A central part of what patriarchy means to interaction is that feeling has been surgically separated from thinking, and such a separation not only neglects and maligns the validity of feeling, it also destroys the validity of thought. The interactive nature of all meaning, and the role of feelings in arriving at objective as well as subjective meaning, are denied as part and parcel of the process of separating feeling from meaning, which constrains cognition. In a context of interaction comparatively free of such constraints, the fact that we all share the ability to recognize patterns and make sense of reality would mean, more often than not, that the social check of communication would reveal compatibility between our individual images of reality and the images that other people have. Individuals would not be exposed to a constant denial of the validity of their personal reality-assessing processes. Knowledge would not be viewed so exclusively as something that one learns from people who know better. Thus, the radical feminist indictment of the patriarchal myth of value-free emotionless rationality is an identification of distinctively central political characteristics.

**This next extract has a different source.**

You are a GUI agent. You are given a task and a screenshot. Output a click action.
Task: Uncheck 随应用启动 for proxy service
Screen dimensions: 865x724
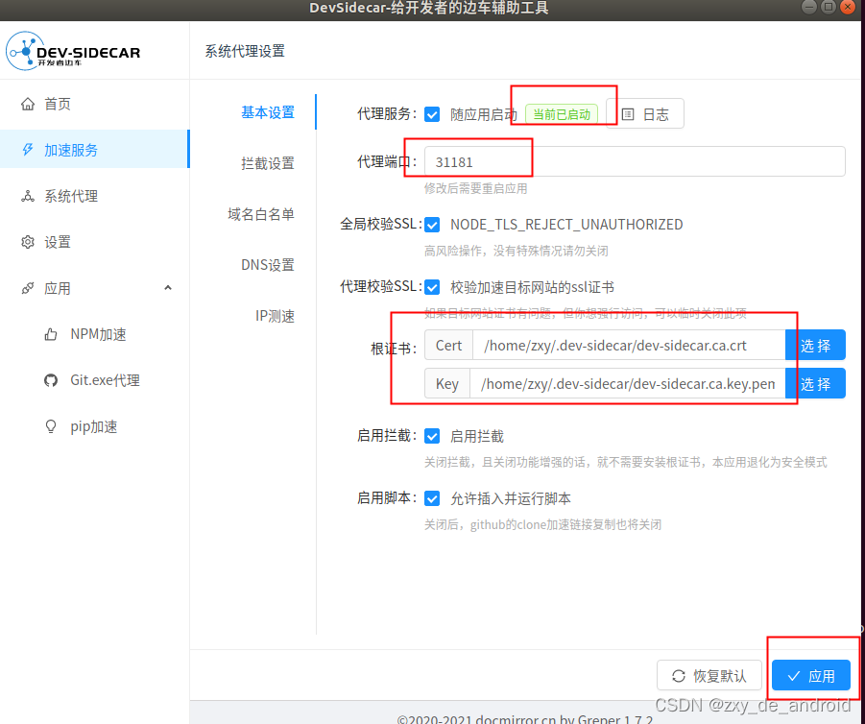tap(433, 113)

I began by considering cognitive social analogues of simple physical realities such as trees in my examples because simple models are easier to present and discuss, but as Newcomb et. al. (1965) pointed out, evaluative norms concerning social reality work according to the same principle. The sharing of a perception constitutes a cognitive norm, an element of the social analogue of reality. Values, ethics, and moral priorities-those cognitive norms that most consciously determine behavior-are among these. Behavior-indicative systems take the form "You (I, he, we,) ought to do such-and-such", which is a perception of what a person ought to do, and why; these form the social-context version of a cognitive norm; that is, they are cognitive norms that are shared and expected to be shared which address the subject matter of which behaviors are desirable. Social reality, whether it be a n administrative procedure or a moral code, may seem far more abstract (and more arbitrary) than physical reality such as trees. Nevertheless, under conditions of relatively unconstrained interaction, what individuals are doing, when they socially interact, is not constructing social reality in the same sense that a potter constructs vases out of clay, but rather comparing their analogue-models of human social needs in a physically natural context, and individual needs in a physical and social natural context. Therefore, within abstractions about how things ought to be is an assertion that should not be considered to be arbitrary. The essence of social reality is not arbitrary, to be shaped as compromise and chance circumstance determine, but is rather geared towards the "discovery" of objectivity.


In relatively unconstrained interaction, as a result of the elasticity of language and perspective differences, there would be a relative, rather than absolute, certainty that the rest of the people in one's world were seeing the same world. This elasticity, this fluid rather than rigid condition of interconnectedness, would probably soften the "edges" of objectivity to permit a sense of individuality, although it would be an individuality not so dramatic in its separateness as the individuality we know. Newcomb et. al. (1965) cite a study by Kitt and Gleicher demonstrating what they call "pulling"--the tendency for people to skew their estimation of other people's behavior in the direction of their own. We can extend this understanding to include estimates of all of the cognitive processes of other people as well as those most directly responsible for behavior, and this would be what I'd expect to find in a relatively constraint-free interactive world as the normative and functional adaptation to the elasticity of different individual experiences.

In contrast to relative elasticity and the assumption of shared reality, oppression correlates with a pattern, qualitatively different from those little discontinuities, in which an individual feels (and perhaps, but not necessarily, comprehends and analyzes) a rigid and ongoing tension between his or her experience of reality and the social definition thereof.